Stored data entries
────────────────

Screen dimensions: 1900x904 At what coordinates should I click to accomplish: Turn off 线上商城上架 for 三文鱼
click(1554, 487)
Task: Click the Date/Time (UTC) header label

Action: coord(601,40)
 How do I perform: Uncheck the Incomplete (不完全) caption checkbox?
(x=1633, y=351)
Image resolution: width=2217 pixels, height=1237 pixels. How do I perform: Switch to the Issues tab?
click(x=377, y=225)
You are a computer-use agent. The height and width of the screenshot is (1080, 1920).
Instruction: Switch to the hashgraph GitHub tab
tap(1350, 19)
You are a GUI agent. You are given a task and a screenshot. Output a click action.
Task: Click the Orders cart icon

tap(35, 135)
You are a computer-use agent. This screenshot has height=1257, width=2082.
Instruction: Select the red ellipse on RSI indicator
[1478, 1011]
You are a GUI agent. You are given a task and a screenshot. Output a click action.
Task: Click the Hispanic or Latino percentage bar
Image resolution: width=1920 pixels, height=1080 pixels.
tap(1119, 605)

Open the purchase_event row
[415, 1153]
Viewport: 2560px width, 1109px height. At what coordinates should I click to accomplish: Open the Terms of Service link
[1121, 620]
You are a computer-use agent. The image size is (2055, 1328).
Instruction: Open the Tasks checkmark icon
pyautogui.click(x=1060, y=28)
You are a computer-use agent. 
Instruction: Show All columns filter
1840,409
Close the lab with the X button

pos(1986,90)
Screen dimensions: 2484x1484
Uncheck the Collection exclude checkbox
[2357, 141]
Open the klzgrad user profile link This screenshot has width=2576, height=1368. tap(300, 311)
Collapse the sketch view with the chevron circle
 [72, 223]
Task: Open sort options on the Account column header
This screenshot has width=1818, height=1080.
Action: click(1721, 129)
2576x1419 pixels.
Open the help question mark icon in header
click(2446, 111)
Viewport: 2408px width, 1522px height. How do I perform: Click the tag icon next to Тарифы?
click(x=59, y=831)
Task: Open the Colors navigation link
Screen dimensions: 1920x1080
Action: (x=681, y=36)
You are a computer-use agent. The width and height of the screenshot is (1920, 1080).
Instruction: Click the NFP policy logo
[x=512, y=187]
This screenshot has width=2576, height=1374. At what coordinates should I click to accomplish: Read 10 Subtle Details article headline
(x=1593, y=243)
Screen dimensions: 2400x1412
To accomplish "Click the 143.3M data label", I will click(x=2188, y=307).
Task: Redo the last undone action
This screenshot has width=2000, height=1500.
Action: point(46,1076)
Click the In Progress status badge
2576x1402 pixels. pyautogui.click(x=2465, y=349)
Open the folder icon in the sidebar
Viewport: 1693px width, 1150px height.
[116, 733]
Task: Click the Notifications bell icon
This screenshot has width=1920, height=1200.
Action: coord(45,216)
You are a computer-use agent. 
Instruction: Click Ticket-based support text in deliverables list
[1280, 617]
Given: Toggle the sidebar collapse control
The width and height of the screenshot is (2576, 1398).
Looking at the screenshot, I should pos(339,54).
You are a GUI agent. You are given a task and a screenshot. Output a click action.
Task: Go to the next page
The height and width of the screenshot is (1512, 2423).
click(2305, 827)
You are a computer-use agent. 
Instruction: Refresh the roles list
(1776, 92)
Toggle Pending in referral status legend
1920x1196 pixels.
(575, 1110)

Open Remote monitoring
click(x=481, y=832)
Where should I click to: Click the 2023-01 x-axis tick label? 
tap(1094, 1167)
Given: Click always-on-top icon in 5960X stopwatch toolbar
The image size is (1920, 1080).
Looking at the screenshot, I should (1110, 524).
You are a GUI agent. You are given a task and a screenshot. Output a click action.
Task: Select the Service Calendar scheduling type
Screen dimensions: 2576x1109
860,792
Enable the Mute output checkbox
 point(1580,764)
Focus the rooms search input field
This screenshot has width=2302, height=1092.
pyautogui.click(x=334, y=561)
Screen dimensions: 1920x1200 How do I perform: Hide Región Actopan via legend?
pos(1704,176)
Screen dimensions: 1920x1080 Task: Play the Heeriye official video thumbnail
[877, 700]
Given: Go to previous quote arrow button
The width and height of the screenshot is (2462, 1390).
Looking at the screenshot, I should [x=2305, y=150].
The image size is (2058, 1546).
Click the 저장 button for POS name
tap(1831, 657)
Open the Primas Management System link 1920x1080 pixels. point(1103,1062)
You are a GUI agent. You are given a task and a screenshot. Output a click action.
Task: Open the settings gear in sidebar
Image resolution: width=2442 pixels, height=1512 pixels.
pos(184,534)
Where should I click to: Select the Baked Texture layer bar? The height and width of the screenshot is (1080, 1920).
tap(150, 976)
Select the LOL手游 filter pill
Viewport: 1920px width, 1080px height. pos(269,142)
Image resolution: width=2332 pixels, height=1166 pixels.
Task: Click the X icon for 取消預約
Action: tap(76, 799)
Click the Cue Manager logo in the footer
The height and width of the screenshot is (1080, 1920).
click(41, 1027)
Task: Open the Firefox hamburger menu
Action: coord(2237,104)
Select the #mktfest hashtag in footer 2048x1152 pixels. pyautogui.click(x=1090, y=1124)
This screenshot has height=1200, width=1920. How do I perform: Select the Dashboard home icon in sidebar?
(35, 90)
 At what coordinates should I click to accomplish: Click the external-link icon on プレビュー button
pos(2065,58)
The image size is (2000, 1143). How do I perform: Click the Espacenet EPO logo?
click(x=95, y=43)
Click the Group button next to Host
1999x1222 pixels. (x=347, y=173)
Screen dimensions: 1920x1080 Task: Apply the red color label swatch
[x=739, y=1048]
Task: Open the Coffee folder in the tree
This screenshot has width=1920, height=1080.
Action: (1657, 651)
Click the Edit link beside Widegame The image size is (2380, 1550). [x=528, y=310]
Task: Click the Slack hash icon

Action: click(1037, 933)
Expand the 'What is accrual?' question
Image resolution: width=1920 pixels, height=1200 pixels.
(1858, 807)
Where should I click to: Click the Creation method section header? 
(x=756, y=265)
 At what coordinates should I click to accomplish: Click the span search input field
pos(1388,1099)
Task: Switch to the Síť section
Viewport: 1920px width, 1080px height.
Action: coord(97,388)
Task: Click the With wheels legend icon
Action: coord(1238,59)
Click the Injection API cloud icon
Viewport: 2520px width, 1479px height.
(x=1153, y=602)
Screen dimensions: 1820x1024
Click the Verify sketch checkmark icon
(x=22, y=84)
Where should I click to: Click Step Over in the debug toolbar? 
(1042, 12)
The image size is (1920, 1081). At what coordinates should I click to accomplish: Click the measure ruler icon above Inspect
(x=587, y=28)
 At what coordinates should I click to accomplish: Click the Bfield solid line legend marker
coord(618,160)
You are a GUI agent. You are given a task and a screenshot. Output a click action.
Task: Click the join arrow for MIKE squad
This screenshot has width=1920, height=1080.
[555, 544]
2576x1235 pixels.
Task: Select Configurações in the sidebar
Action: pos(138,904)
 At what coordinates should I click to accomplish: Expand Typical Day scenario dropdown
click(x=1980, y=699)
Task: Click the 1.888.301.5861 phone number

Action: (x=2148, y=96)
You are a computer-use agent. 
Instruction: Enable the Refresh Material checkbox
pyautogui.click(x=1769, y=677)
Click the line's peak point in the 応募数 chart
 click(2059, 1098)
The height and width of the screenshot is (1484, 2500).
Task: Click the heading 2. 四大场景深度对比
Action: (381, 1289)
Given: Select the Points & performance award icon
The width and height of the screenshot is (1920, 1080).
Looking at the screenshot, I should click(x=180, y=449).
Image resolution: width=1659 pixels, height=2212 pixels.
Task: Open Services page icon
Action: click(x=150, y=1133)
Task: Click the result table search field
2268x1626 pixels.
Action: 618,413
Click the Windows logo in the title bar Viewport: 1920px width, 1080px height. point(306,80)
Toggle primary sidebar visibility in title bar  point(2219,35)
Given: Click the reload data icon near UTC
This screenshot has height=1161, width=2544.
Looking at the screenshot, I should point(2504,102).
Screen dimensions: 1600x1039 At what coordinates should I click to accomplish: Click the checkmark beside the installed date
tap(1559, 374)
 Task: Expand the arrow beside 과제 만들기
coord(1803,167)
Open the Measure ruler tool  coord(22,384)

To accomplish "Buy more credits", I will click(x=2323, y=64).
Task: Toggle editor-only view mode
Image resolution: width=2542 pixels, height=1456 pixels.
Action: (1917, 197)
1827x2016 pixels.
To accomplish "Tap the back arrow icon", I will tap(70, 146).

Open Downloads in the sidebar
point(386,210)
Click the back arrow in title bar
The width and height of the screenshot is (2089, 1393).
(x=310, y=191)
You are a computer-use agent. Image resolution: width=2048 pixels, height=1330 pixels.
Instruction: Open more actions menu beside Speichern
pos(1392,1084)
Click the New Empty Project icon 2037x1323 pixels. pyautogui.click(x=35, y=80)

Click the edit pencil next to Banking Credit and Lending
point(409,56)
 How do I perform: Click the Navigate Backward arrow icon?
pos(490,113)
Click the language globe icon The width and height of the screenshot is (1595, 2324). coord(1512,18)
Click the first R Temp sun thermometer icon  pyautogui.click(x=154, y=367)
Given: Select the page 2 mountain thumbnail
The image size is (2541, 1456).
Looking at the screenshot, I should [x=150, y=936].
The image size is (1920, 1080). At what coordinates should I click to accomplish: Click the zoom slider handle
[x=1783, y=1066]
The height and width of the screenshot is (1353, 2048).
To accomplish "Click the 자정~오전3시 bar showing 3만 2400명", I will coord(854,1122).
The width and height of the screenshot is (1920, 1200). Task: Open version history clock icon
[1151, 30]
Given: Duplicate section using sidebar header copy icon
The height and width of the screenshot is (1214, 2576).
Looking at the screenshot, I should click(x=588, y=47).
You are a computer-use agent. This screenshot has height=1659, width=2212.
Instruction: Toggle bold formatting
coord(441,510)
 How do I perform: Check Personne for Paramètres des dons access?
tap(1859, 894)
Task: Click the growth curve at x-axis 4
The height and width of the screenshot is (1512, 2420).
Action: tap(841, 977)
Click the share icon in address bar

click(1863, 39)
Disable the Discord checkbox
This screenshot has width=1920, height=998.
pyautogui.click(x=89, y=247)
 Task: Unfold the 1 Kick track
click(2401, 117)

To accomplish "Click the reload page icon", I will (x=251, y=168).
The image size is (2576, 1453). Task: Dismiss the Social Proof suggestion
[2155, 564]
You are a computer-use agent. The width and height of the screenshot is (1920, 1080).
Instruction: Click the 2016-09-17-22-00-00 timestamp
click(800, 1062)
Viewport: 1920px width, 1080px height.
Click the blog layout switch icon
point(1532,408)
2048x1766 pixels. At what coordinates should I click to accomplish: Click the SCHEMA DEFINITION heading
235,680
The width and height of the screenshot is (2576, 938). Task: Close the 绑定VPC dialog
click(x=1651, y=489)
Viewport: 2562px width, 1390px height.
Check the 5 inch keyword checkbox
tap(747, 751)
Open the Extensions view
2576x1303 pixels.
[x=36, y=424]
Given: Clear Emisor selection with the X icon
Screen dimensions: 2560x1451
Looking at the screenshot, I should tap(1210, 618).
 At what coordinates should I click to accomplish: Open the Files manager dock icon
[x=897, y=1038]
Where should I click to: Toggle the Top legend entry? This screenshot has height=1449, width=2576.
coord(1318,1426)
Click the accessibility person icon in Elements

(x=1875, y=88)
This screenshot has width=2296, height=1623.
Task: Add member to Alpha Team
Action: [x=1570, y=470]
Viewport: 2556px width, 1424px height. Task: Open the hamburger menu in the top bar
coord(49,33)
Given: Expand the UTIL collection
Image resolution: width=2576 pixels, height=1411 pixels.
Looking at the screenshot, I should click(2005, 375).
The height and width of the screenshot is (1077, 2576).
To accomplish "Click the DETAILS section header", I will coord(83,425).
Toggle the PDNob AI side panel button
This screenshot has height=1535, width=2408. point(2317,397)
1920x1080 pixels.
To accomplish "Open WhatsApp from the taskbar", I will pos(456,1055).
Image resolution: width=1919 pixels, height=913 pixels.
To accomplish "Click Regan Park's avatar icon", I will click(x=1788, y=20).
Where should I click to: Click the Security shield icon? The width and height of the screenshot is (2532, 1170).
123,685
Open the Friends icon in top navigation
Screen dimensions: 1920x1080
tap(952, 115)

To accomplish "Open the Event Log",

────────────────

## Work to be completed
Search the entries for "folder" and copy out each line that has it.

## Exercise result
Open the folder icon in the sidebar
Task: Open the Coffee folder in the tree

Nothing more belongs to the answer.